My first time playing a Mario Party game was after watching the first couple of streams of SMP at the TBTWC! 

I am in love with Super Mario Party! I'm so excited that Mario Party Superstars is coming. Honestly, with how quickly it feels time is moving, October feels like tomorrow.  This is a for-sure pre-order for me.


----------



## Dunquixote (Jun 15, 2021)

I love the old Mario Partys (first four) and I have to say this looks promising! Does anyone know if I could play it on a switch lite & would i need to get a special controller; or not possible at all?


----------



## ~Kilza~ (Jun 15, 2021)

Dunquixote said:


> I love the old Mario Partys (first four) and I have to say this looks promising! Does anyone know if I could play it on a switch lite & would i need to get a special controller; or not possible at all?


Yes, you can play it on a Switch Lite! From Nintendo's website:


> All minigames are played with button controls, so you can stick to the Joy-Con™ controller or bust out the Nintendo Switch™ Pro Controller or a Nintendo Switch Lite system.


----------



## Dunquixote (Jun 15, 2021)

~Kilza~ said:


> Yes, you can play it on a Switch Lite! From Nintendo's website:


 Sweet! Thank you so much! That makes me so happy .

 I really miss Mario Party so much. When I first took a peek at the ones played during the TBT fair, I did not think I would be interested in what it has become but seeing people play it during the fair and now seeing this new one definitely made me want to try the next one out.


----------



## deana (Jun 15, 2021)

I am super excited for this! I already know I'm going to be getting it for sure. I also only have a switch lite so I appreciate Nintendo giving us button controls for this one. Also the ability to match with randoms since I have no friends


----------



## Pyoopi (Jun 15, 2021)

It's a little annoying how they gave the SMP the online play update this year and it made me think they'd release more boards, only to make another game. I get why but shelling out another $60 is still a lot. Despite this, I'd probably buy this one too because it looks fun.


----------



## S.J. (Jun 15, 2021)

When I bought SMP,  I knew you needed to have the rumble to play some of the mini games.

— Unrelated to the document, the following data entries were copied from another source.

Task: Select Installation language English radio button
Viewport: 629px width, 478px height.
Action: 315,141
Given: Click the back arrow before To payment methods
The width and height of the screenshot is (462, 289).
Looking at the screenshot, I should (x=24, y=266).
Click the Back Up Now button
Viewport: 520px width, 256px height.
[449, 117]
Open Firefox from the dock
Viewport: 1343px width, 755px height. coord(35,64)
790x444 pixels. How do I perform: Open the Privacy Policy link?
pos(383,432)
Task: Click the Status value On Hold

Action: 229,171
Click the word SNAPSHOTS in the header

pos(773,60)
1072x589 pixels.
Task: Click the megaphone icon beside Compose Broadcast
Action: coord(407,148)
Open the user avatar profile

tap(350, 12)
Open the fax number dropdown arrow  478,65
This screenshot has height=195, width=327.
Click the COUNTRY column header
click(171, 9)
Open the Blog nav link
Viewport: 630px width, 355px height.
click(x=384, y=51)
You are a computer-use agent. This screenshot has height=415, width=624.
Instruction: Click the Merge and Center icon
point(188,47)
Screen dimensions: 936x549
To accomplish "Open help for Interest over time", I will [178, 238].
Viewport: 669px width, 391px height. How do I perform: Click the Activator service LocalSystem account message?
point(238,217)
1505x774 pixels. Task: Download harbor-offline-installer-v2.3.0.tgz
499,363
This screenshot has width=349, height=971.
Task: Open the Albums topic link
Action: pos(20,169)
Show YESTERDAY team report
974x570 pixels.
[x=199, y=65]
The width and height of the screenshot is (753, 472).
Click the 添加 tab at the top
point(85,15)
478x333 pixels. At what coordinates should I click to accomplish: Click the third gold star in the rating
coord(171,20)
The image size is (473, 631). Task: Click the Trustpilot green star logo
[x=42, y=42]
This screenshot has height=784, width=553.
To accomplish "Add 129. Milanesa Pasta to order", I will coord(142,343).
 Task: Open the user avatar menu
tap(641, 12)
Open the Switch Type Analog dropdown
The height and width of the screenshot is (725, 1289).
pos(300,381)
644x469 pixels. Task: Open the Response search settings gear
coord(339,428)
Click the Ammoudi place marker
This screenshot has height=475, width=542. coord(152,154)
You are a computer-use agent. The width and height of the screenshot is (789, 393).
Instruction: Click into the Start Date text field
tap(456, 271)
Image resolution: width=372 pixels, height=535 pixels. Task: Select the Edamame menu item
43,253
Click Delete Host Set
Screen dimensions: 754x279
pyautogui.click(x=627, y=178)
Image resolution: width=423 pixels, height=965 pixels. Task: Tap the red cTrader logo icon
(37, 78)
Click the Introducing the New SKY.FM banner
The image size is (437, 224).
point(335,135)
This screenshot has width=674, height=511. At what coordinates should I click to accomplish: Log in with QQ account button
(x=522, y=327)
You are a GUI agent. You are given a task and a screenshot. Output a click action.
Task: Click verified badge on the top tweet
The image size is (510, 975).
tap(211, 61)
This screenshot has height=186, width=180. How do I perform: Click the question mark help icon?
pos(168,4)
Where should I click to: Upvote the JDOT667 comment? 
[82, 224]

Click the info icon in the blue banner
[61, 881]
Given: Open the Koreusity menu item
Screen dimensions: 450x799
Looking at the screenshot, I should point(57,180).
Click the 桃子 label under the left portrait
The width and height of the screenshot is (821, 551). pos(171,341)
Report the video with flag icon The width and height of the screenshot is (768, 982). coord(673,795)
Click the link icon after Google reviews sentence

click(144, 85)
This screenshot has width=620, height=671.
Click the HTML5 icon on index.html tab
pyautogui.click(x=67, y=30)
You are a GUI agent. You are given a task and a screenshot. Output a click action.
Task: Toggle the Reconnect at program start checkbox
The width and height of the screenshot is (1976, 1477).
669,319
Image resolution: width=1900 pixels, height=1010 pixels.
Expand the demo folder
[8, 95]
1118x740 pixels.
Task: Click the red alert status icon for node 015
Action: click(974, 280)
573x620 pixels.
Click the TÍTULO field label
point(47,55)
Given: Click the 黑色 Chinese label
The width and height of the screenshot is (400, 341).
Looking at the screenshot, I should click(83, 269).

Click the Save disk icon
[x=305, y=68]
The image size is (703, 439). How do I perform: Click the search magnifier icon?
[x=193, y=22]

Well, I only had one set of joycons, and one AC-themed wired controller with no rumble, so I bought a whole second set of joycons and a holder for them.

And then I started up SMP, and the only option was to play with one single joy con...  I thought you needed both joy cons per person.


----------



## Belle T (Jun 15, 2021)

This looks pretty good, but it probably won't be a day-one purchase for me.  I'll probably get it used.


----------



## Khaelis (Jun 15, 2021)

One of the reasons why I skipped out on Super Mario Party (besides clearly not being too great) was the fact it did not support Pro Controllers. JoyCons are so uncomfortable for me to the point where I cannot use one for more than 15 minutes before my hands get extremely painful.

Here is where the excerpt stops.